Hastert ‘outraged’ over tax plan

By Laura Grandt

Democratic presidential hopeful Wesley Clark has proposed a plan attempting to ease the slouching economy that, among other things, affects small businesses.

Speaker of the House Dennis Hastert (R-Ill.) does not think so.

Clark’s plan, outlined in the transcript of a speech given in September, includes reversing tax cuts passed by President George Bush and using the money in three areas: homeland security, state and local governments and tax incentives for businesses who hire new employees.

“[Clark’s] tax plan is to undo what Bush did,” said Michael Peddle, associate professor of public administration.

It will reverse tax cuts and use the money elsewhere, which is nothing unique, Peddle said.

When he heard Clark’s plan, Hastert was “outraged,” said Peter Jeffries, director of communication and special legislative programs at Hastert’s office.

Jeffries said the plan will raise taxes for 23 million small-business owners who create economic growth and jobs. This is not the answer in a “struggling” economy, he said.

According to “conventional wisdom,” raising taxes will slow down an economy, Peddle said. He also pointed out, however, that decreasing interest rates are supposed to help an economy according to the same wisdom, and so far that has not happened.

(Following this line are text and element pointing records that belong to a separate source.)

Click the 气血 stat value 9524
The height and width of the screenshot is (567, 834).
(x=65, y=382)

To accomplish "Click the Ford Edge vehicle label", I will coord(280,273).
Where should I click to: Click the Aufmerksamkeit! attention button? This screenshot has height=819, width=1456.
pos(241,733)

“[President Bush’s] intention in the tax cuts was to stimulate the economy, and there’s a difference of opinion as to how successful that was,” Peddle said.

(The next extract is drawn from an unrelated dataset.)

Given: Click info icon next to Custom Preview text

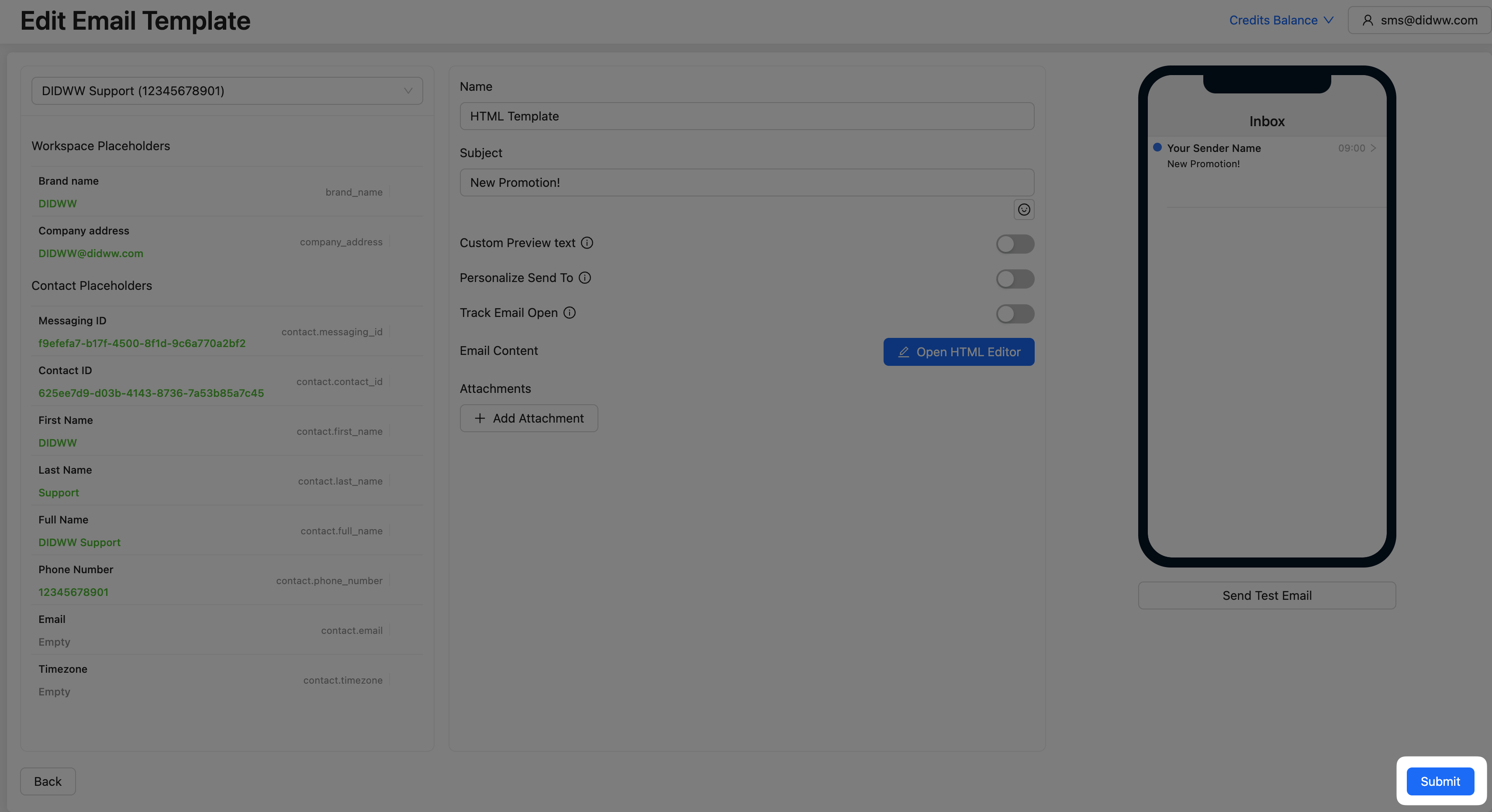Looking at the screenshot, I should (587, 243).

Jeffries said repealing tax cuts would affect economies like DeKalb’s because of dependency on small businesses like farms and “mom-and-pop” operations.

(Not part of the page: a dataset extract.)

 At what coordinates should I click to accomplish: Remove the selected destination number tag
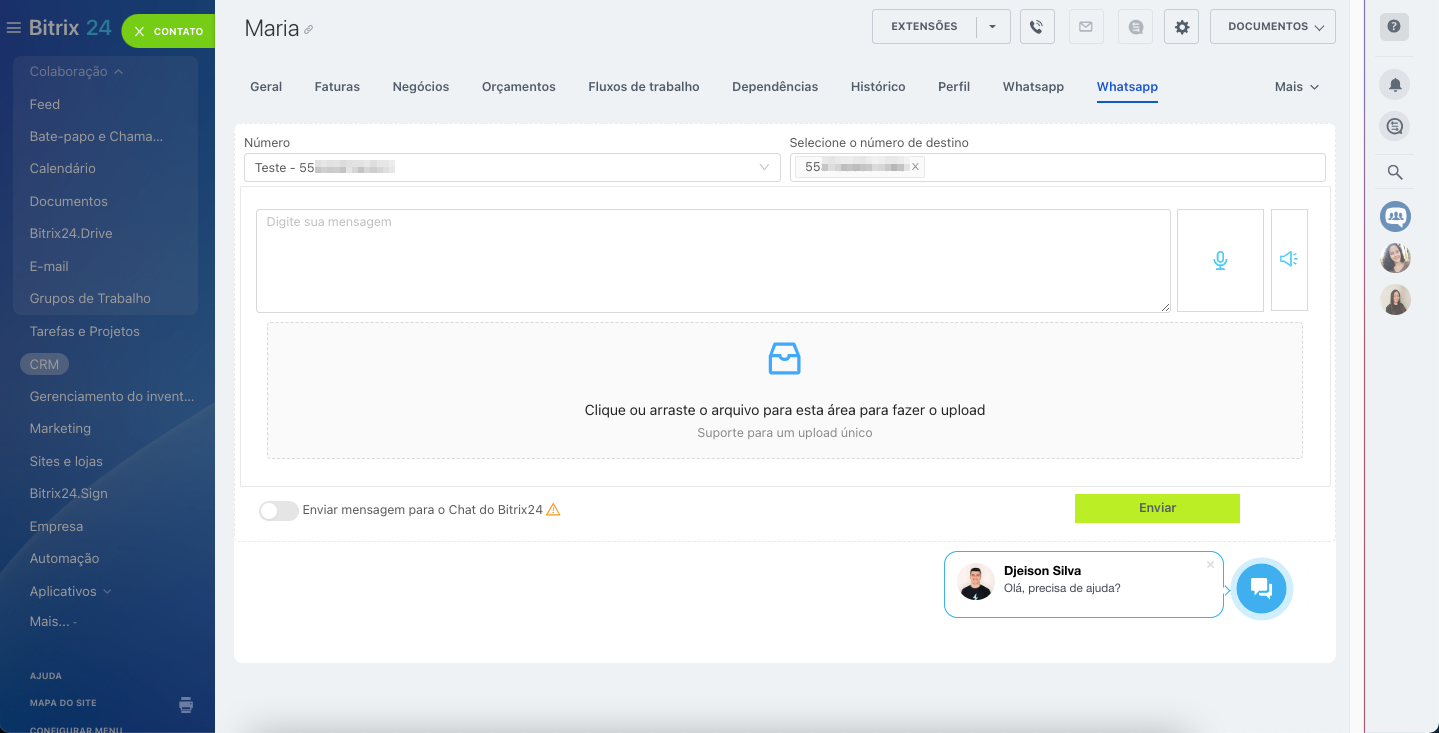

He said the 23 million small businesses fall in the top 1 percent of those whose taxes would be repealed.

Marilyn Oestreicher, owner of Tommy O’s Family Restaurant, 107 S. Sacramento St., Sycamore, said her business has been more impacted by increased competition than the slumping economy.

She said her business was helped only slightly by Bush’s tax cuts, but that repealing those cuts probably would hurt a little as well.

Peddle said Clark’s proposed plan could work in a positive or a negative way for businesses depending on how it was executed, which was not specified in the speech.

Illinois probably would not benefit from the plan because it is not one of the states where changes in federal rates determine how much the state collects from taxes, Peddle said. However, this also is dependent on the way the plan is executed.

“Right now, I’m not sure anybody knows what’s going to work,” Peddle said.